The ICC was formally established in 2002 by a treaty known as the Rome Statute, and claims authority to investigate and prosecute individuals accused of war crimes, genocide, and crimes against humanity, as well as the yet-to-be-defined crime of "aggression." Incredibly, the ICC is empowered to prosecute nationals of countries not party to the Rome Statute, on the basis that the country in which the alleged crimes occurred is a party.
This is the basis of the ICC’s latest action against NATO forces, including those of the United States, a non-party to the Rome Statute. The ICC chief prosecutor, Luis Moreno-Ocampo, has begun exploring accusations that NATO forces have committed war crimes in Afghanistan, which became a party to the ICC in 2003. This development comes in response to a series of allegations that U.S. airstrikes carried out as part of NATO operations against the Taliban have led to a high number of civilian casualties.
The Court has also injected itself into Israel’s self-defense against Palestinian terrorism. Much criticism has rightfully been directed at the so-called "Goldstone report," named after Judge Richard Goldstone, who chaired the U.N. Human Rights Council commission tasked with investigating alleged war crimes committed by Israel and the Palestinians in Gaza during January’s Operation Cast Lead. The report asserts that Israel (also a non-party to the Rome Statute) committed war crimes in Gaza when acting to prevent rocket fire into Southern Israel, and recommends that the matter be referred to the U.N. Security Council, and from there to the ICC, if Israel does not investigate these allegations itself.
It must be noted, however, that even before the Goldstone report came out, the ICC was already seriously considering requests to investigate Israel over alleged war crimes in Gaza (even though the Palestinian Authority is itself also not a party to the Rome Statute).

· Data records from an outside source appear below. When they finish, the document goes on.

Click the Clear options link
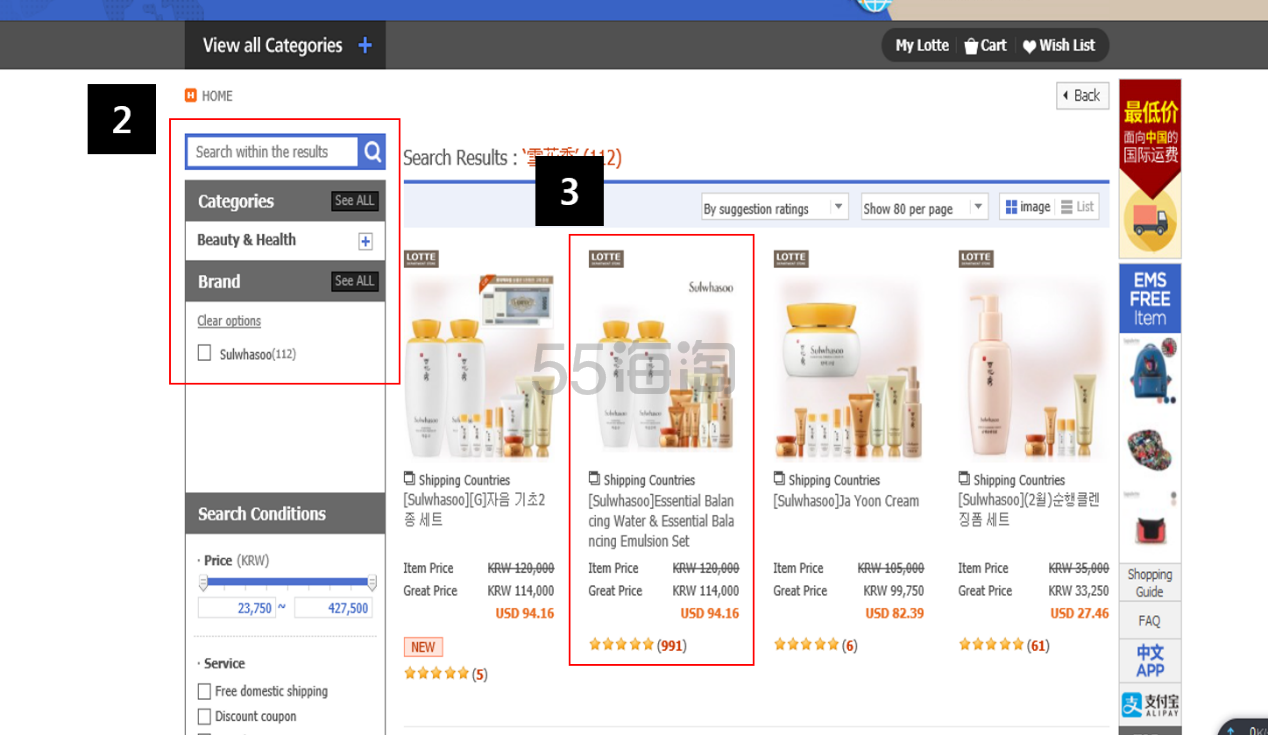The width and height of the screenshot is (1268, 735). tap(229, 321)
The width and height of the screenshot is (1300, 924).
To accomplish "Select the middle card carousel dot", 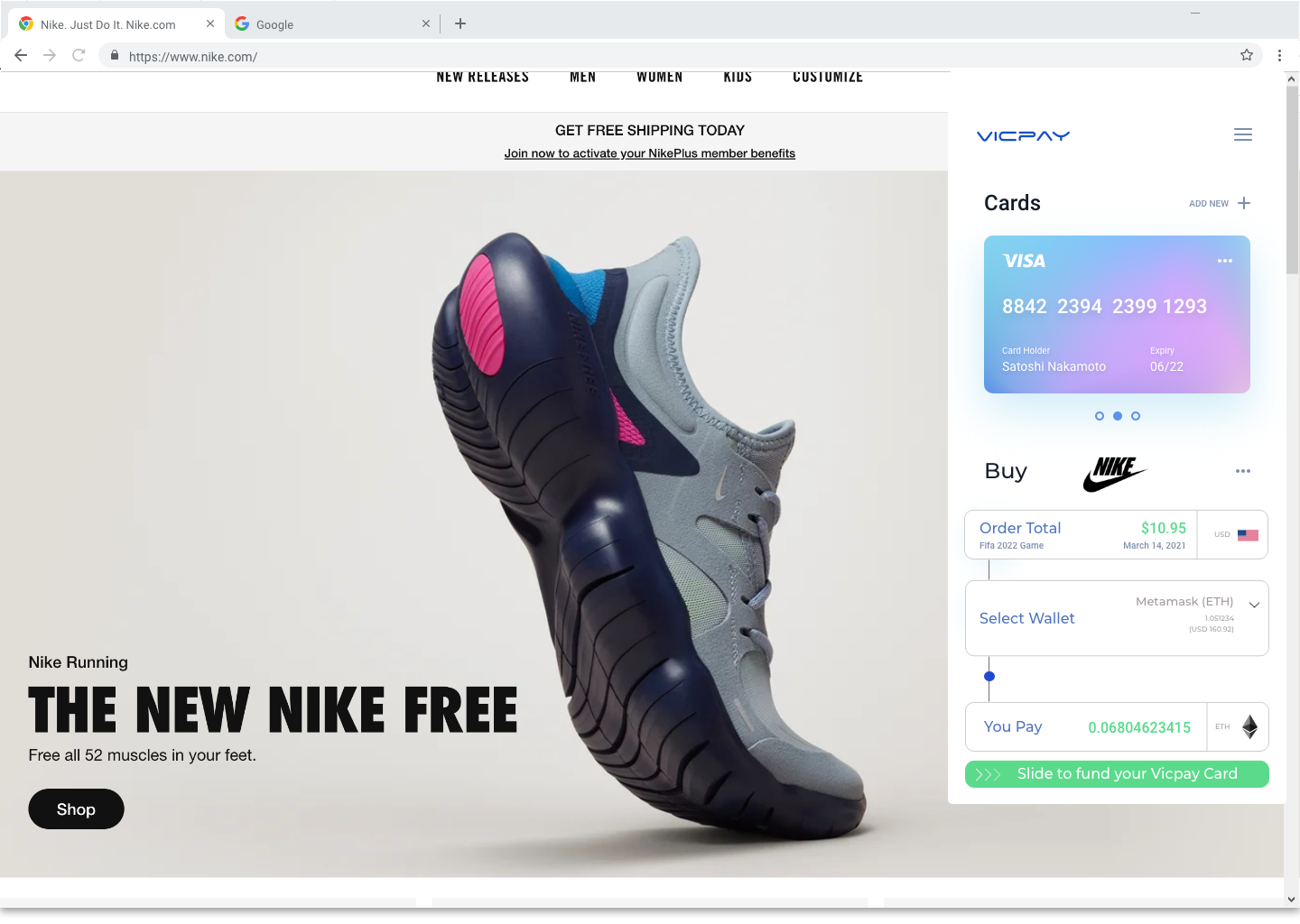I will click(x=1118, y=416).
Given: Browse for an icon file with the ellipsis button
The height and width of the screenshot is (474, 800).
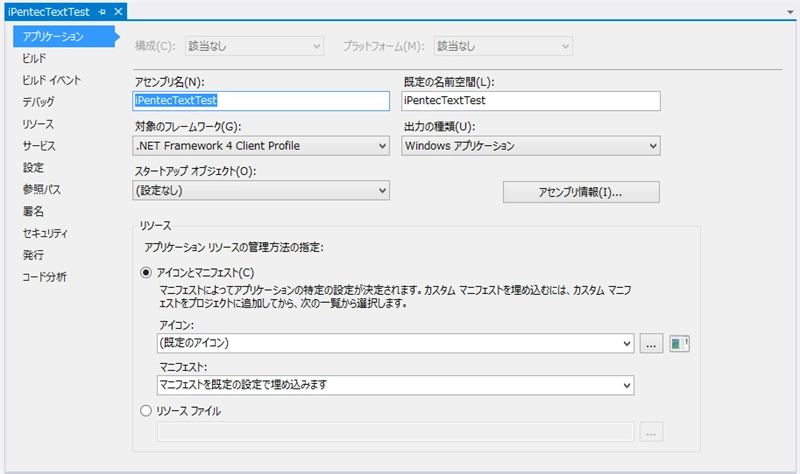Looking at the screenshot, I should (652, 344).
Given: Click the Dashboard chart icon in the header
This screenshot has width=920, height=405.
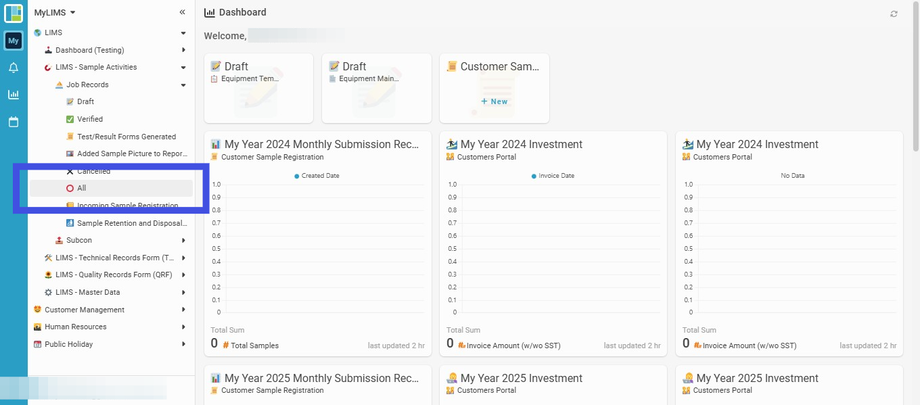Looking at the screenshot, I should point(209,12).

Taken together, the ICC’s actions against the United States and Israel thus far demonstrate that the Court can be counted on to be an instrument of, or even an active participant in, punishing Western democracies defending themselves against terrorists who deliberately seek civilian casualties on both sides — even if the democracies in question never agreed to submit themselves to the treaty in the first place. Armed with a track record of going after such countries, and licensed to pursue investigations and legal action with total disregard for national sovereignty, the ICC is likely to undertake similar initiatives in the future. That is why the United States must act decisively to repudiate the ICC, rather than join it. But the signs in this regard are not all that encouraging.
The Obama administration has so far reserved comment on the Goldstone report’s actual findings, instead commenting that the premise for the report is flawed. Although U.N. Ambassador Susan Rice has stated that any further review should be conducted by the U.N. Human Rights Council (a remarkable statement, considering the Council’s membership includes Iran, Libya, and China) and not the Security Council through which Israel could be referred to the ICC, the administration has also notably refrained from giving an explicit statement on whether Israel should actually be referred to the Court. In fact, the White House has already had to walk back a recent statement from one of its own officials indicating that the United States would exercise its Security Council veto to prevent the report from going to the ICC, saying instead that the official "misspoke." Since then, U.S. officials have indicated that the U.S. would not allow the Goldstone report to reach the Security Council from the Human Rights Council — perhaps they will have to walk that one back as well. In any event, this hand-wringing falls well short of what should be a clear policy statement that the United States will veto any Security Council referral of Israel to the Court.
Clarity is also lacking so far with respect to the ICC investigation of NATO. The Department of Defense has yet to make any official statements regarding the matter, even as the President contemplates sending more troops to Afghanistan — or, as some might reasonably view it, more potential defendants to the Court.
Clearly, the administration should refrain from seeking Senate ratification of the Rome Statute. The United States cannot serve its interests by binding itself to a Court built on flawed, activist architecture with a demonstrated capacity for being driven by the political agendas of other nations. While President Obama may be tempted to justify ICC membership with the notion that the United States must have a "seat at the table" in order to reform the Court from within, the very act of becoming a party will undermine America’s ability to reject future ICC investigations as "illegitimate."
President Obama needs to think through the implications of signing us up for the ICC. If he does not, we’re going to need a much bigger ocean.
Ben Lerner, Esq. is director of policy operations at the Center for Security Policy in Washington, D.C.